Segment Start: RECORD SET

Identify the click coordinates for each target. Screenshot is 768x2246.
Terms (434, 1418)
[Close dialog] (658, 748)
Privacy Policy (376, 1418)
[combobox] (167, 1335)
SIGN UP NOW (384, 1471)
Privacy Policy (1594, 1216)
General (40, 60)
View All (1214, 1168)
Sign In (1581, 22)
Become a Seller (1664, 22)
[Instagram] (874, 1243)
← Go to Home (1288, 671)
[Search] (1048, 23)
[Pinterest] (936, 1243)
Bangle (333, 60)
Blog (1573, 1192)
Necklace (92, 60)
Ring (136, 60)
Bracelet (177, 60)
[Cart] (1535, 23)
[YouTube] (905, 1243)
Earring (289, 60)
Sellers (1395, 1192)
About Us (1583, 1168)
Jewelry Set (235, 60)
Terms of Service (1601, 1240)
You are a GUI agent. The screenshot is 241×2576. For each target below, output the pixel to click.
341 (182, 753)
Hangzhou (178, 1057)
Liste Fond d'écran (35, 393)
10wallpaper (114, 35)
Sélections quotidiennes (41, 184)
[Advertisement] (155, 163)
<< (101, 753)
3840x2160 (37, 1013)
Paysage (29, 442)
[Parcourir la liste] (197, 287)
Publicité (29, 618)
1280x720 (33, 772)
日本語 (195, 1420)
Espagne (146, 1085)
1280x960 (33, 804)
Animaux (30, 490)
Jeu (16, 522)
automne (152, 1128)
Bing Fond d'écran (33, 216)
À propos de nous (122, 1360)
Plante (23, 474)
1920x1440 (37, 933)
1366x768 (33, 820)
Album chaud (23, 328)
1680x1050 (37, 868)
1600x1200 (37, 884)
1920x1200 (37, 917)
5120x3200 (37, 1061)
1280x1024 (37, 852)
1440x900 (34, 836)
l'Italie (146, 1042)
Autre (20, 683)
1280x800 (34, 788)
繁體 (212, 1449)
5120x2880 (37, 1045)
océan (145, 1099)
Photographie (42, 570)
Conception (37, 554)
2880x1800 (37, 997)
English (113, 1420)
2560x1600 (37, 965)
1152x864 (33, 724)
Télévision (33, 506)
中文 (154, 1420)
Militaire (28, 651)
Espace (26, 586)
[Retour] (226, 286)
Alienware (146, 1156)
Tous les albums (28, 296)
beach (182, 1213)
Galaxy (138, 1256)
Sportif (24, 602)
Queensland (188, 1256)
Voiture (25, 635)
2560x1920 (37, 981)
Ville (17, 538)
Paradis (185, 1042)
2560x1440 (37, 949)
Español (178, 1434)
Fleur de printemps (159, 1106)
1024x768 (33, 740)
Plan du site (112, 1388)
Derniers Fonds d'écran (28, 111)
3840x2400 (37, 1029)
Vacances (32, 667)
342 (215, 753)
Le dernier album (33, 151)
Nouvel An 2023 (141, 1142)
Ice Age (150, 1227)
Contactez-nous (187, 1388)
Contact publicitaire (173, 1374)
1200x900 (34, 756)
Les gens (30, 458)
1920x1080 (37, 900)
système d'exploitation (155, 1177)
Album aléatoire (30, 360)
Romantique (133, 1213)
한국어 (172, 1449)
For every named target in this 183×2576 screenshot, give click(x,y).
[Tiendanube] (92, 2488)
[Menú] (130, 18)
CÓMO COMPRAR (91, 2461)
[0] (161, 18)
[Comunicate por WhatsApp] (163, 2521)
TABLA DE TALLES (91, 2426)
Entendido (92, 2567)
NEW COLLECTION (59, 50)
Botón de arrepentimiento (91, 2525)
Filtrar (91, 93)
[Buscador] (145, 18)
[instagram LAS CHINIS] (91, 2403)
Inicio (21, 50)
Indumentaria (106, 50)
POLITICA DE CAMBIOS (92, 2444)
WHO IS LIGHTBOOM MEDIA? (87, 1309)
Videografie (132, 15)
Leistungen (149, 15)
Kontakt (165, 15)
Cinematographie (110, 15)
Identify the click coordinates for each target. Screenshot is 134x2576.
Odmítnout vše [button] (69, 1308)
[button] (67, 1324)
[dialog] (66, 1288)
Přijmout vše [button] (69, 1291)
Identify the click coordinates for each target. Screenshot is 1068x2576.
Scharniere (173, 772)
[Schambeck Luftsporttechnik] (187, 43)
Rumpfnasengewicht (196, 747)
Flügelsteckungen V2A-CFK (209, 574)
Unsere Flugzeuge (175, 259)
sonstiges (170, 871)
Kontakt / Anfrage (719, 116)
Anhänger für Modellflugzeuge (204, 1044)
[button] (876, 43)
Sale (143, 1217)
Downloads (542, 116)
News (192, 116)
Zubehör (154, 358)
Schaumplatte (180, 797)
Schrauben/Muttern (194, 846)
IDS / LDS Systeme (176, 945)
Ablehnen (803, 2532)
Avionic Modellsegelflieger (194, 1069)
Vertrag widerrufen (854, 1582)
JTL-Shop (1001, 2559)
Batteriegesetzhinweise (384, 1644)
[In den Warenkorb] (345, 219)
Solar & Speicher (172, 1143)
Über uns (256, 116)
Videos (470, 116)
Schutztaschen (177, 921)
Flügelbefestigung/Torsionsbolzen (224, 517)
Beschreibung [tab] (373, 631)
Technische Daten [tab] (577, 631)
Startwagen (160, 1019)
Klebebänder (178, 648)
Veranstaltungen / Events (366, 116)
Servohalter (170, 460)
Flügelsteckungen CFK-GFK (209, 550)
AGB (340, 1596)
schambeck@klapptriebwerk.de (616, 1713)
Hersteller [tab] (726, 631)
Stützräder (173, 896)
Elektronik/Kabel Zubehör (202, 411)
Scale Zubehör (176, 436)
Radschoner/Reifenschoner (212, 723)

Segment End: RECORD SET

INSTRUCTIONS FOR THE TASK ▸ Of all the lines above, tally those with the word "écran". Write the total only.

TASK RESPONSE ▸ 3